Hundreds enjoy family building at Eastside summit

KAPA‘A — Hundreds of people strolled through the gates of the 10th annual Eastside Family Summit Saturday at the courtyard of the Kapa‘a High School.

“This is the 10th event for Kapa‘a,” said Bridget Arume, the event coordinator for the summit. “Since we started the events, we’ve had 18 summits, but only the Kapa‘a event continues.”

Daniel Hamada, the Kapa‘a High School principal, was the principal on the Westside when the summits started, Arume said. Today, he’s at Kapa‘a High School, where he says the family summit is an important part of building community.

The family summit with a theme of “Families — The Building Blocks of Life,” is one of the most unique and fun community events which takes place on the island, traditionally on the first Saturday in February, according to the Kaua‘i Schools website.

The summit, a collaborative effort between community agencies and groups, has been developed with virtually no funding from the government or any single organization. Its sole focus is on strengthening families and is free to the public.

“Keiki have an opportunity to play, adults can have an opportunity to browse for information, and groups can showcase their offerings which help families and the community,” Arume said. “It’s just a good way for families to spend time together.”

Spearheaded by the East Kaua‘i Drug Prevention Education Team, the event gets help from the Rotary Club of Kapa‘a, which supplies the tents that house more than 60 family service information tables, interactive keiki activities, music and a food service area.

“The fact that an event of this size can take place with a totally volunteer staff is a tribute to the kind of people who live here on Kaua‘i,” Arume said in the release. “This is an old-school event which celebrates families and is geared toward ‘whole family’ fun.”

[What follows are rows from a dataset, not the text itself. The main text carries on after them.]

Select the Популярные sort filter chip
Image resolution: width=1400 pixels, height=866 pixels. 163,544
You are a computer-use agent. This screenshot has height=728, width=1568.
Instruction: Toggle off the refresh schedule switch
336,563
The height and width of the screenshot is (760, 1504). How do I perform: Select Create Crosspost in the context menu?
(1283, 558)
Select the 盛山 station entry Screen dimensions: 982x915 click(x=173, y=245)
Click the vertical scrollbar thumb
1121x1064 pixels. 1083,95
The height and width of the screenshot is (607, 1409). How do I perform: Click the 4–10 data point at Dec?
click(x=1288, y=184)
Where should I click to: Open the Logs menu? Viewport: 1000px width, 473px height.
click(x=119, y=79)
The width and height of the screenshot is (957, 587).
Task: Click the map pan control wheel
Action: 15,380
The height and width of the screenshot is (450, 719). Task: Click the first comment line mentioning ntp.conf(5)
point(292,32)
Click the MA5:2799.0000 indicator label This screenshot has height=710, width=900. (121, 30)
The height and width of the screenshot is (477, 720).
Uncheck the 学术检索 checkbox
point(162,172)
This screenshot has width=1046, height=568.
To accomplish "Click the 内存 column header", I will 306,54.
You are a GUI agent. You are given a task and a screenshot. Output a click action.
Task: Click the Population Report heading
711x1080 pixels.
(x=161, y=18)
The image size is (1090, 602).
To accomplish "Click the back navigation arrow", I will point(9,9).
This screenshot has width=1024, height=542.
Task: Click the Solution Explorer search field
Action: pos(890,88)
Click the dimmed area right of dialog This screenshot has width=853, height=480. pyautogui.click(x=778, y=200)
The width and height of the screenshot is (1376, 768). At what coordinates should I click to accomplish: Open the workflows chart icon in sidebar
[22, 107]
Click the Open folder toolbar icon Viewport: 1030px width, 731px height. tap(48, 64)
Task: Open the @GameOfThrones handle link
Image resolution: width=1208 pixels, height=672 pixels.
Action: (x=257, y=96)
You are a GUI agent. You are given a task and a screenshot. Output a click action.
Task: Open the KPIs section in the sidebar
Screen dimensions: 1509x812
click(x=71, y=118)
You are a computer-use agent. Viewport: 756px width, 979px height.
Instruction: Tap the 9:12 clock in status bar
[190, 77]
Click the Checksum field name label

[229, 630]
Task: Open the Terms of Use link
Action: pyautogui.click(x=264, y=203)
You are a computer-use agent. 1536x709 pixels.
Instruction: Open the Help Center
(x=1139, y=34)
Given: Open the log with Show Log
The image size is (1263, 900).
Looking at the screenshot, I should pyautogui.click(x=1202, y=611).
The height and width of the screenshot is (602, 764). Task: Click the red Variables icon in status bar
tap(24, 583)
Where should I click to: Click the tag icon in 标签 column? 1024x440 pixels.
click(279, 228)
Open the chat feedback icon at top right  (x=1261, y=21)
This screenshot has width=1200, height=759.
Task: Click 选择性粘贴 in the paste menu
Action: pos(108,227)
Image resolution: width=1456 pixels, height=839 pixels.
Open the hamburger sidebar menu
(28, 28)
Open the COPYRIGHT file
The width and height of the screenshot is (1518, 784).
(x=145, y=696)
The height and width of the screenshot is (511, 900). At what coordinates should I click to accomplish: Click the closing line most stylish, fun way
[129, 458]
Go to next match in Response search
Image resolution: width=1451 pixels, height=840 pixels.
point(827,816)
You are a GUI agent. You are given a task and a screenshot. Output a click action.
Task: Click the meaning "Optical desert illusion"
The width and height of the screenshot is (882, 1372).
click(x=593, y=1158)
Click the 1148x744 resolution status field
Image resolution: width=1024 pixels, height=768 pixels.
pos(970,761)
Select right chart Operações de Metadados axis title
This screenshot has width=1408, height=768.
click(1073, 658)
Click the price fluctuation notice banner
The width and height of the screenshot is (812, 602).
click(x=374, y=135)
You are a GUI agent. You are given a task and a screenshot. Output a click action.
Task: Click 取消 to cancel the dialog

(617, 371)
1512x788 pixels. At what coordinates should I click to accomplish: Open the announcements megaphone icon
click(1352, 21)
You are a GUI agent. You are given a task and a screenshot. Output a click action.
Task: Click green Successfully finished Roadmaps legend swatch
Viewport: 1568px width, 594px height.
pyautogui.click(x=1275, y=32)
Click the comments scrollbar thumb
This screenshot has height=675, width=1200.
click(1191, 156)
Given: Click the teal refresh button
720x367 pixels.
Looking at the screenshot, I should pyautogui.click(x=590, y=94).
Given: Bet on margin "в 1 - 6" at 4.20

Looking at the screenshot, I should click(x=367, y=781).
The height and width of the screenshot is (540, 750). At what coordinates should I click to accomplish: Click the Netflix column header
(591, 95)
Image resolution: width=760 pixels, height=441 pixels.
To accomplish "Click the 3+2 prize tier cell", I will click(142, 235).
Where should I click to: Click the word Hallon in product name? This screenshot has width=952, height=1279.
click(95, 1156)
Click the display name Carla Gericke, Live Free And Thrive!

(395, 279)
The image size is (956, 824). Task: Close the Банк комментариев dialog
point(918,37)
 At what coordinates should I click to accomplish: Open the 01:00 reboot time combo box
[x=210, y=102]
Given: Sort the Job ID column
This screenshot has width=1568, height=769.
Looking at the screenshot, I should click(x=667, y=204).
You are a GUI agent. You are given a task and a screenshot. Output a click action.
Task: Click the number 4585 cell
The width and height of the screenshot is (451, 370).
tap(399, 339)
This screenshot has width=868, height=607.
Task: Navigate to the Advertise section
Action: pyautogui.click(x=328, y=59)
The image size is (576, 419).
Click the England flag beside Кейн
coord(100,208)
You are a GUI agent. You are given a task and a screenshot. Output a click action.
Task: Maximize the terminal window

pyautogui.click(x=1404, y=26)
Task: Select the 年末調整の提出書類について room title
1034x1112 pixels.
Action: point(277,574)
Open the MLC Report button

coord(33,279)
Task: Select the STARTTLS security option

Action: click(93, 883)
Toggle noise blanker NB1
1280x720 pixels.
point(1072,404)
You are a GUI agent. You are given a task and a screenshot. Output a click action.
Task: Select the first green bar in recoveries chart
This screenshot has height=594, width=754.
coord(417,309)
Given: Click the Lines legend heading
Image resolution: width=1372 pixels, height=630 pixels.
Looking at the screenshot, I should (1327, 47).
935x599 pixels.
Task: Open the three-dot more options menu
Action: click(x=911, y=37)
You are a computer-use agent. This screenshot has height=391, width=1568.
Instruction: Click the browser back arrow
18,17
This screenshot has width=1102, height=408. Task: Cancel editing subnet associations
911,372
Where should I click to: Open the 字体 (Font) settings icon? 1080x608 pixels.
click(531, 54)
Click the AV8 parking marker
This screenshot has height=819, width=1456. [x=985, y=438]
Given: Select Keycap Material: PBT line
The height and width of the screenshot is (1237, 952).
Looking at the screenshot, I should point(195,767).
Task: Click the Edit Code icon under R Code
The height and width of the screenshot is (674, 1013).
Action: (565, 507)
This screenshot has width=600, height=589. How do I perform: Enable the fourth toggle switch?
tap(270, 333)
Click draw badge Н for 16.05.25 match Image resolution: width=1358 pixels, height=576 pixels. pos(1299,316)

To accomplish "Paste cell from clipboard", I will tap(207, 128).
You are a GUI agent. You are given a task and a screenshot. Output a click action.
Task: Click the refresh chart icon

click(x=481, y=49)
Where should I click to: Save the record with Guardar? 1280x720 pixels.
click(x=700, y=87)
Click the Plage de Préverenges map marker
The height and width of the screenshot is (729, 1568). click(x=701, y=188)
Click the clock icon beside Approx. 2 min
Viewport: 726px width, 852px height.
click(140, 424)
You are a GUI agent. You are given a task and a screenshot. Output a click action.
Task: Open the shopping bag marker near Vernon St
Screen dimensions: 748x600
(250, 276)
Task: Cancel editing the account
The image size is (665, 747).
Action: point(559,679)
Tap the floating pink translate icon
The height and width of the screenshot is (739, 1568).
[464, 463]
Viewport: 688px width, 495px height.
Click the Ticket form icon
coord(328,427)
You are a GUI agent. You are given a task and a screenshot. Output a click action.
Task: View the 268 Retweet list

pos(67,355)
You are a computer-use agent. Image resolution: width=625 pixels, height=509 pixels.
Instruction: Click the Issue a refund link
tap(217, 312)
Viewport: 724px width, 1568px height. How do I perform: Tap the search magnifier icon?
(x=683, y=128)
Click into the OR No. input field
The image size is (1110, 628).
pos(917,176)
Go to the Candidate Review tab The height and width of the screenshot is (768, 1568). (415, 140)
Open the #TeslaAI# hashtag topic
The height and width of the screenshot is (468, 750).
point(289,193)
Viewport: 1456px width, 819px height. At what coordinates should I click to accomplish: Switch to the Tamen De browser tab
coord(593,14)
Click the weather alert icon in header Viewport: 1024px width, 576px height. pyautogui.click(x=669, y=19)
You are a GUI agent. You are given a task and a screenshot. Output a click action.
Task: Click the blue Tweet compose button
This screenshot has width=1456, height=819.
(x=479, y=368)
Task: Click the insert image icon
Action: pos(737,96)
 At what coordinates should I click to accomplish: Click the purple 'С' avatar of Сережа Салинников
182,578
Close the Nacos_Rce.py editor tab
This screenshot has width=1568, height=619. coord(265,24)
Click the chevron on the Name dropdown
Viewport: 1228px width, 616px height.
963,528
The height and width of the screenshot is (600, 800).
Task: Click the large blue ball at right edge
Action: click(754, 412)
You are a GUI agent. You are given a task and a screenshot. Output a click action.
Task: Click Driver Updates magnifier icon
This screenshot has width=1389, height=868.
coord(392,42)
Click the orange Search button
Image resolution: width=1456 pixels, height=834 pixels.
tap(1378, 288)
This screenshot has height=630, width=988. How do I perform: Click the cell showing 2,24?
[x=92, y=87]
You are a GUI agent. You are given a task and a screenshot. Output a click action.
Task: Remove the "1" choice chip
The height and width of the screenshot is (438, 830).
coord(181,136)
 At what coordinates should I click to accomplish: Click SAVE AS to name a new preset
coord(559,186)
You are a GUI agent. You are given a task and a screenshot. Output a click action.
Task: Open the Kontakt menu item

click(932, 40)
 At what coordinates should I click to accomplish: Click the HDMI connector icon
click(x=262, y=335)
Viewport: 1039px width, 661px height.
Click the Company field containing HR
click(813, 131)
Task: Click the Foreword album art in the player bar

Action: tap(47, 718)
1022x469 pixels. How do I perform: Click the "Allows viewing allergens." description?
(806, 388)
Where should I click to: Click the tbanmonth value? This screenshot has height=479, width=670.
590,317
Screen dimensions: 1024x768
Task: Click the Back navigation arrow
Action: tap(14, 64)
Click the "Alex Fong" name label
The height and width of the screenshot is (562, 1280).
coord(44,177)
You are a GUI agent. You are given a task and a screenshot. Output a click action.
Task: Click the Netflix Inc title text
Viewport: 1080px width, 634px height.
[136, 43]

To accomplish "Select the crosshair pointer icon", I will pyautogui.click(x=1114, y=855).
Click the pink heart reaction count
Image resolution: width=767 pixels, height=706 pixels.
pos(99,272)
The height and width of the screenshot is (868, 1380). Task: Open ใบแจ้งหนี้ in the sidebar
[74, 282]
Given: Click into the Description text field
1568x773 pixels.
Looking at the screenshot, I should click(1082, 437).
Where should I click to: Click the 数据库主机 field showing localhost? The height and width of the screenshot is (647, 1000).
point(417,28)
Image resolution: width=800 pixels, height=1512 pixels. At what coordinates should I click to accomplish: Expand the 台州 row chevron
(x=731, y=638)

Jim Jung, representing the Kaua‘i Lifeguard Association, was enjoying his first family summit, doing double duty — distributing keiki water safety activity books as well representing the U.S. Coast Guard as a member of the Coast Guard Auxiliary.

He was joined by the Kaua‘i Police Department, offering not only the popular Keiki ID program, but information on substance abuse as well as tours of its equipment.

The Kaua‘i Fire Department had their new “Sparky” trailer on hand, where family summit attendees could experience a shortened version of the school presentations.

“Over the years, we’ve added new things, kept the things which work, and build,” Arume said. “Next year, it’ll probably be better, and families can come because things change in families.”